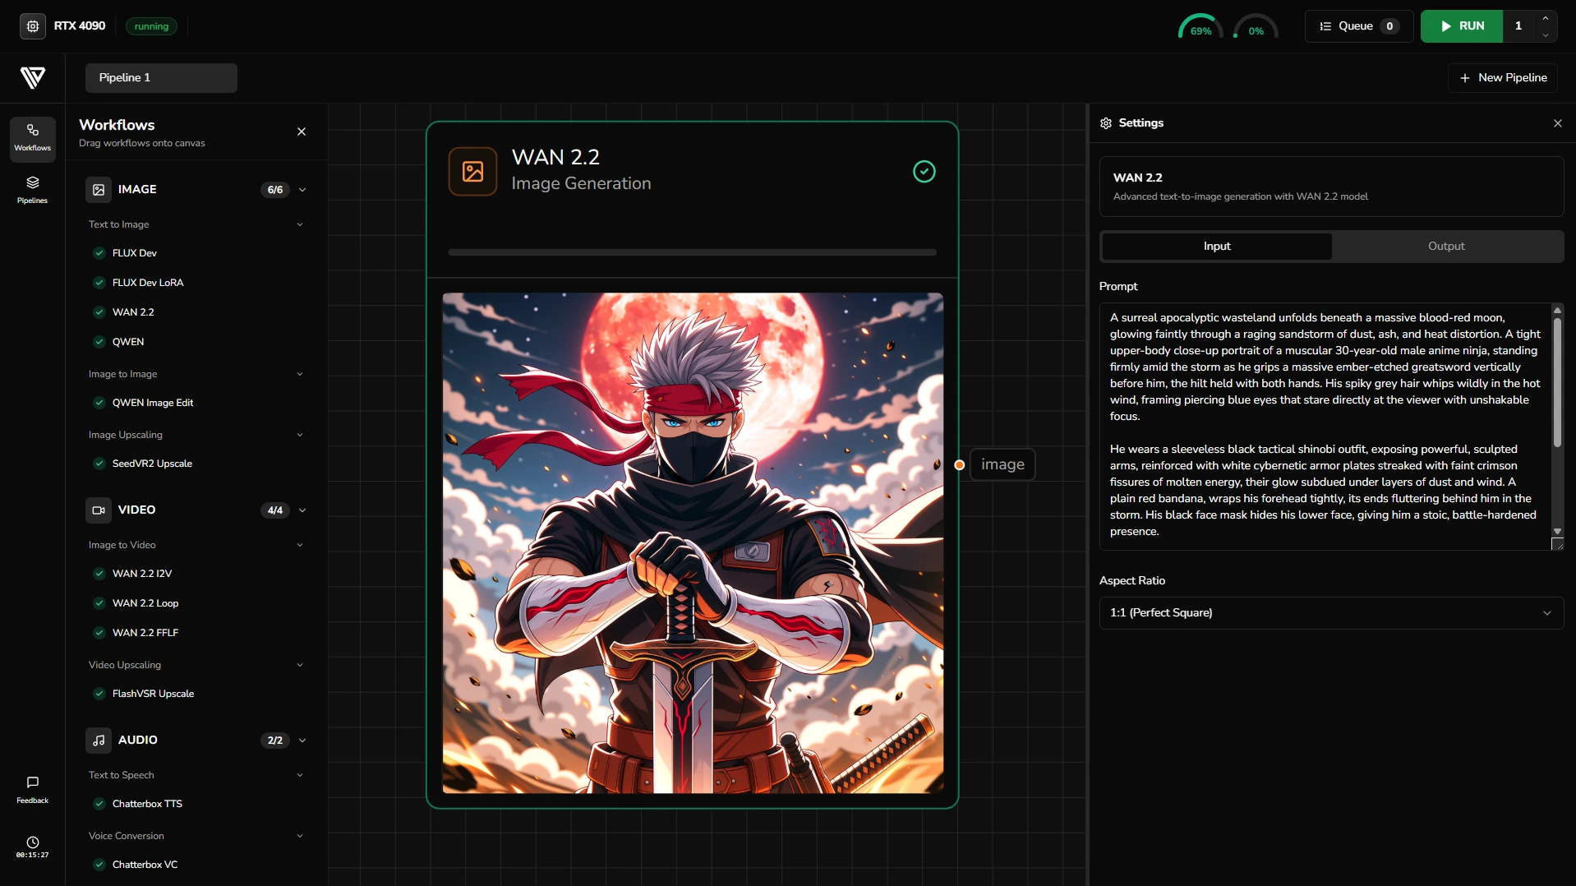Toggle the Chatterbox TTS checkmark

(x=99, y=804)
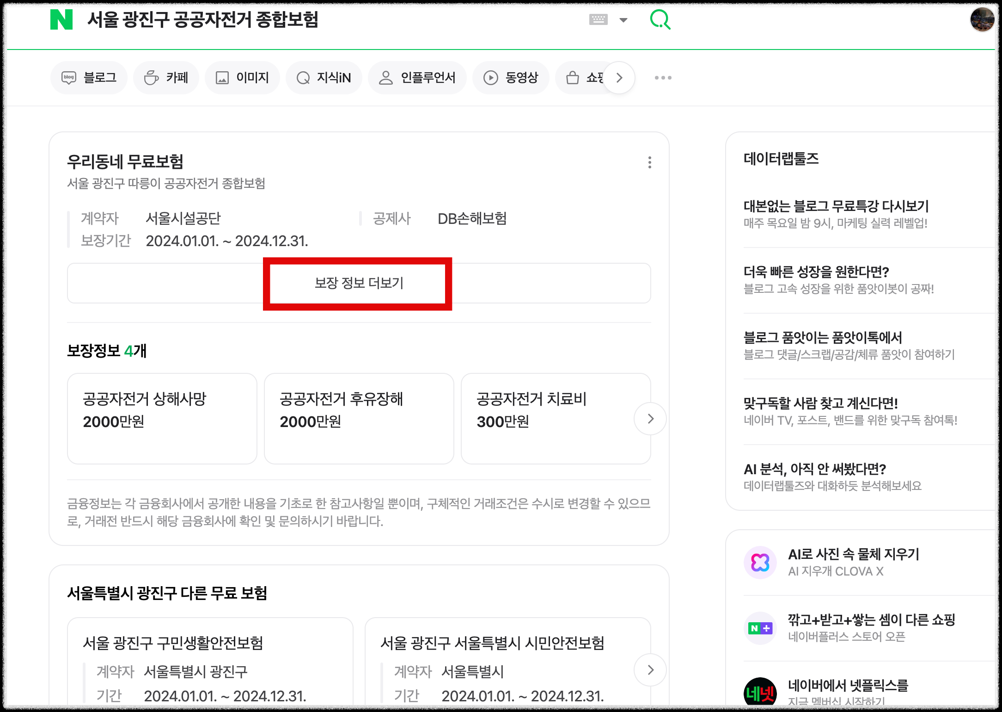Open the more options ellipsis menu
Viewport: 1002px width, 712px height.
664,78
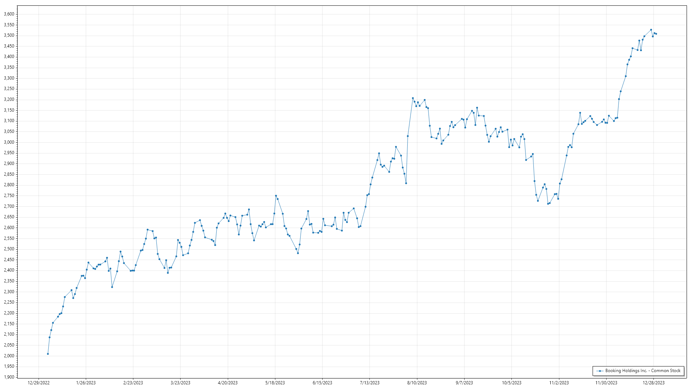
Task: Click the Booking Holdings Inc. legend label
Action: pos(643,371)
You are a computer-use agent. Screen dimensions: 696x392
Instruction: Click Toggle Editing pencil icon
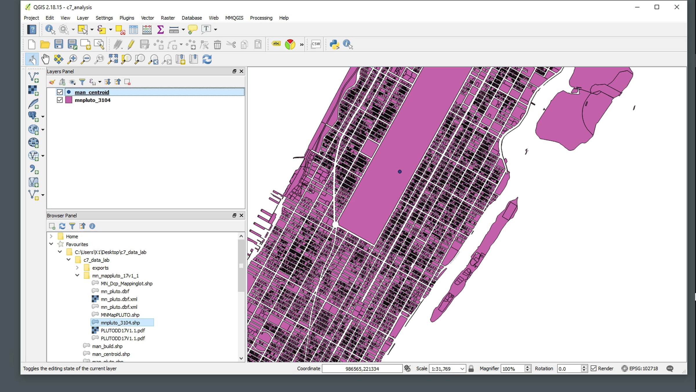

-------------------------

▸ **GOAL OF THE EXERCISE**:
Copy only the lines running from the one that holds "You are a computer-use" through the last line of the data, and include both of those lines. Do not copy any pictures.

▸ **SOLUTION TO THE PROBLEM**:
You are a computer-use agent. Screen dimensions: 696x392
Instruction: Click Toggle Editing pencil icon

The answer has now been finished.